▶ **ACTIONS TO TAKE**:
A - Answer these from the RNA-seq pipeline guide:
(i) Which two tools does the guide name for the pseudoalignment approach?
(ii) Which SRA toolkit command downloads the files in the saved list?
(iii) What two groups does the chosen experiment have?
B - Extend the RNA-seq pipeline guide beyond its final line.

▶ **SUPPLIED PASSAGE**:
####

RNA-seq Pipeline

Drag image to reposition

RNA-seq Pipeline

A simple guide/pipeline of RNA-seq data analysis with real data example using two different approach: (1) conventional genome alignment (reads mapping) with STAR/stringtie/Deseq2 and (2) pseudoalignment with kallisto/sleuth.

Table of Content

Table of Content

Sourcing Raw Data File

Download SRA toolkit

Find RNA-seq Data in NCBI SRA

Download SRA file

Convert SRA into FASTQ

Quality Control Analysis

Per base sequence content

Per sequence GC contentsa

Sequence duplication level

MultiQC

Quantifying Tanscripts Abundance with Kallisto

Installation

Preparation and Index Building

Quantification

Exploratory Data Analysis with Sleuth

Installation

Test

Sourcing Raw Data File

Download SRA toolkit

Sequence Read Archive (SRA) is a database that stores raw sequencing data and alignment information. SRA enhance reproducibility and facilitate new discoveries through data analysis. SRA is also a file format, the default file format SRA database. However, most RNA-seq software use .fasta-based file format and .sam file format. Therefore, we need a software that can manipulate .sra file. You can download SRA toolkit from NCBI SRA Toolkit . I use Ubuntu with sudo permission.

# Go to to your download folder
chmod a+x setup-apt.sh
sudo ./setup-apt.sh
source /etc/profile.d/sra-tools.sh

Bash

Documentation of all SRA toolkit software can be read at SRA Toolkit Documentation

Find RNA-seq Data in NCBI SRA

under construction

Download SRA file

Find SRA accession number from NCBI SRA. Type your query in the search bar. You have to find all the relevant SRA accession number from a certain experiment. For example, I search for (MCF-7) AND "Homo sapiens"[orgn:__txid9606]. This query means “search for MCF-7 from Homo sapiens origin. I look for complete experiment with only two group and two or three replicate (for simplicity of the project and “potato-ness” of my laptop). I found MCF-7 OVOL2 gene knockout experiment. 

This experiment have two group: OVOL2 gene knockout and wild-type (control group). Click on one of those results. Click “All Experiment” to see all the RNA-seq data from OVOL2 gene knockout experiment.

Indeed, this experiment only have four RNA-seq data. After that, create a SRA file list using your favorite text editor.

SRR17035672
SRR17035671
SRX13225558
SRX13225559

Bash

Save as OVOL2_sra_list.txt. Then, download using prefetch command from SRA toolkit.

prefetch OVOL2_sra_list.txt

Bash

Convert SRA into FASTQ

Enter your SRA directory, and then use fastq-dump command to convert.

cd SRR17035669
fastq-dump SRR17035669.sra

Bash

It is easier to have all required files in one directory, thus we create symbolic link. In Linux, symbolic link is usually used instead of copying/moving file.

ln -s working-dir/SRR17035669/SRR17035669.fastq working-dir
ln -s working-dir/SRR17035670/SRR17035670.fastq working-dir
ln -s working-dir/SRR17035671/SRR17035671.fastq working-dir
ln -s working-dir/SRR17035672/SRR17035672.fastq working-dir

Bash

Quality Control Analysis

Installing FastQC

FastQC aims to provide a simple way to do some quality control checks on raw sequence data coming from high throughput sequencing pipelines. With FastQC, you can:

Basic sequence stats.

####

▶ **MATERIAL SHOWN**:
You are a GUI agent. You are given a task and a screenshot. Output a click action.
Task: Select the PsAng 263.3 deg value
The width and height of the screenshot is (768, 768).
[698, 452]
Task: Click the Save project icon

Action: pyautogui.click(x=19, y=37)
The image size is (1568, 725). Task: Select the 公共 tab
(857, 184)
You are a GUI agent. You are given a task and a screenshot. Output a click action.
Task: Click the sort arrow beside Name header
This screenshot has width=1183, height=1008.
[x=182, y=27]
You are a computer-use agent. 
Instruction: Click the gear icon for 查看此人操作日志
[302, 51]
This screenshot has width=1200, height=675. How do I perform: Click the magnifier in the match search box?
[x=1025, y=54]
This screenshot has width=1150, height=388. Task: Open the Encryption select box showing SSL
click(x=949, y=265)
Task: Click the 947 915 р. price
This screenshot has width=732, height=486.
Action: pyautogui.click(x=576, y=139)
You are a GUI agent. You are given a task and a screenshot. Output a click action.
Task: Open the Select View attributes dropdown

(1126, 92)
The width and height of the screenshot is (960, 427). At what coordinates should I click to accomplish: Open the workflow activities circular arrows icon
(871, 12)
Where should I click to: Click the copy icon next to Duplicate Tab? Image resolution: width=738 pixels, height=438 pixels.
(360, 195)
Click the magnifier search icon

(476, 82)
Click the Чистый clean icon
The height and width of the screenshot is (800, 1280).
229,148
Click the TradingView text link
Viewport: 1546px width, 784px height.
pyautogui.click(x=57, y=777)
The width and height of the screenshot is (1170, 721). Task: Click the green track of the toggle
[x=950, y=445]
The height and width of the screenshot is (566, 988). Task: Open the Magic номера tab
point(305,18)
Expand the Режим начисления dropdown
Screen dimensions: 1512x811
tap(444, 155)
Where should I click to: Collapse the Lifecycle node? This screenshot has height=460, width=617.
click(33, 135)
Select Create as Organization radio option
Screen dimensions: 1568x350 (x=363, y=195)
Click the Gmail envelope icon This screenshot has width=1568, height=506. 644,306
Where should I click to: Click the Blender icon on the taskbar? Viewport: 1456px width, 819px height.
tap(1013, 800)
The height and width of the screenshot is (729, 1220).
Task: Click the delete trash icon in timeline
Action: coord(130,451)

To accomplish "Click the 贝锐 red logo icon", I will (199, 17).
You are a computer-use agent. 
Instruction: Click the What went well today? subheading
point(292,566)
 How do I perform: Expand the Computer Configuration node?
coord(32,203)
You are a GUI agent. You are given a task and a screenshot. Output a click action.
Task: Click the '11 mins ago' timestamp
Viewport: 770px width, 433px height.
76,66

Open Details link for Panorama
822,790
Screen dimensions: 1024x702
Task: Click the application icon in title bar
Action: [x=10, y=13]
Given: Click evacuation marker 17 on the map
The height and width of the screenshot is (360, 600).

####

▶ **OUTPUTS BY TASK**:
A -
(i) kallisto and sleuth
(ii) prefetch
(iii) OVOL2 gene knockout and wild-type (control group)

B -
Per base sequence quality

Per base sequence content

Sequence duplication level

Overrepresented sequence

Kmer content

etc

FastQC need Java. In Ubuntu, you can install with the following command.

sudo apt install default-jre
java -version

Bash

Download FastQC from the official website. Unzip, place it into $PATH, and run it.

unzip fastqc_v0.11.9.zip
cd FastQC
chmod a+x fastqc
sudo ln -s /path/to/fastqc /usr/local/bin #locate your fastqc directory

Bash

You can open GUI by typing fastqc or give it argument to run in cli (see below).

Installing MultiQC

MultiQC aggregate results from bioinformatics analyses across many samples into a single report (a HTML file). It's a general use tool, perfect for summarising the output from numerous bioinformatics tools. MultiQC will use FastQC output file and many other RNA-seq software output file as an input.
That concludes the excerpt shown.